[start SUPPLIED INFORMATION]
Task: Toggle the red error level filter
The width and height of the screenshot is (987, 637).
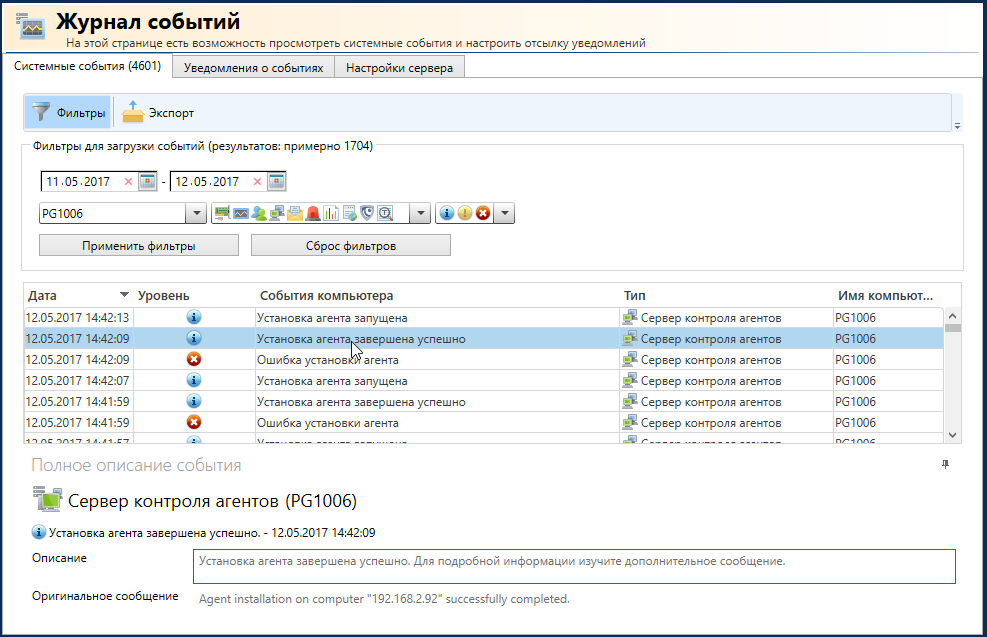Action: 483,213
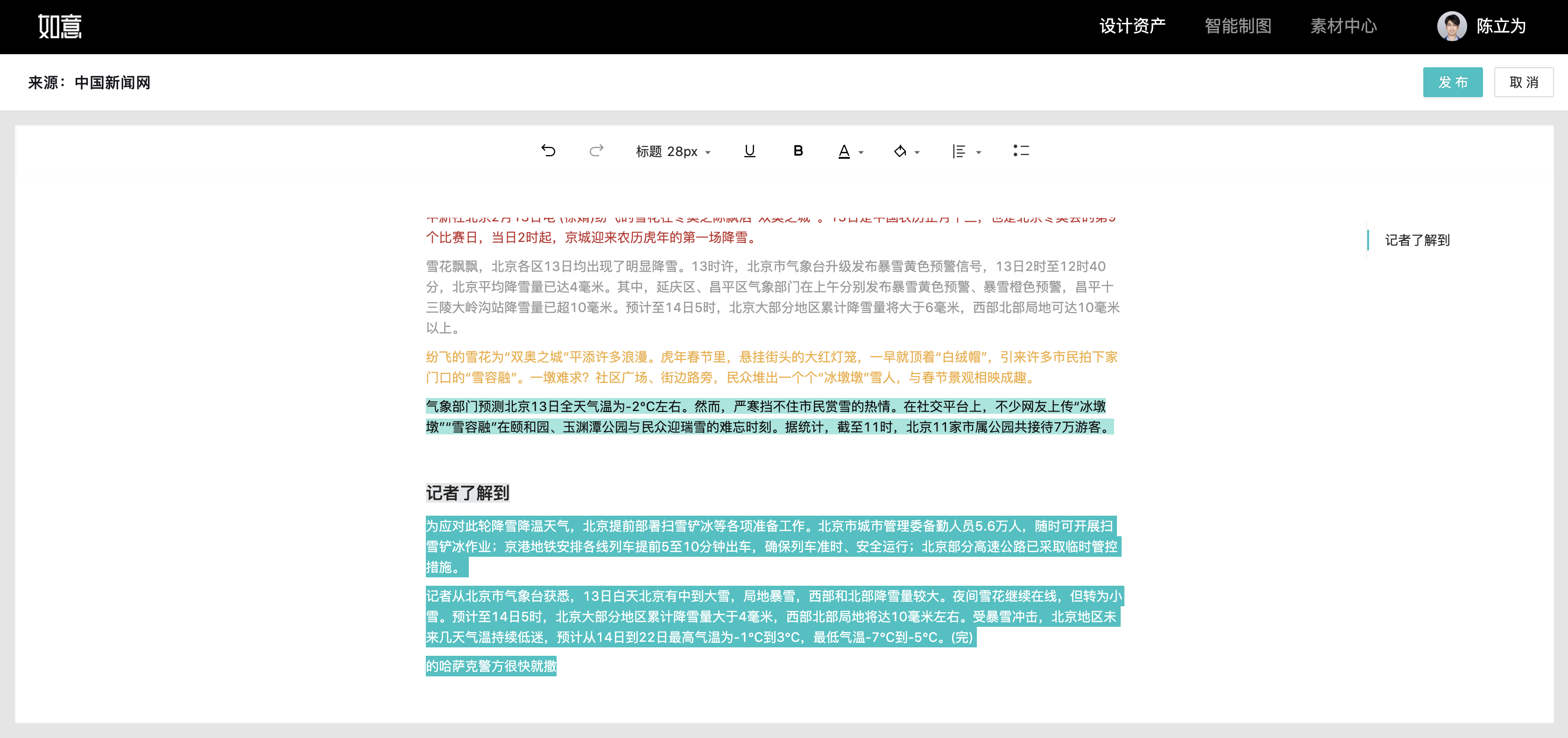Toggle underline formatting

pyautogui.click(x=749, y=150)
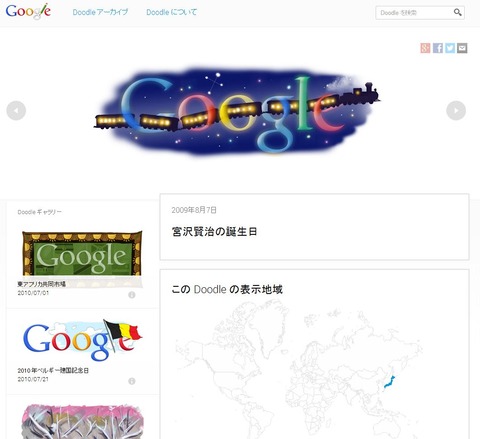Open the Doodle について page link
This screenshot has height=439, width=480.
point(171,12)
[end SUPPLIED INFORMATION]
TASK PROMPT | Please update the records by replacing "red" with "yellow" and leaving everything else unchanged. Leave the pictures out of your answer.

REPLY TO THE EXERCISE |
Task: Toggle the yellow error level filter
The width and height of the screenshot is (987, 637).
Action: 483,213
Toggle underline formatting

pyautogui.click(x=749, y=150)
Open the Doodle について page link
This screenshot has height=439, width=480.
point(171,12)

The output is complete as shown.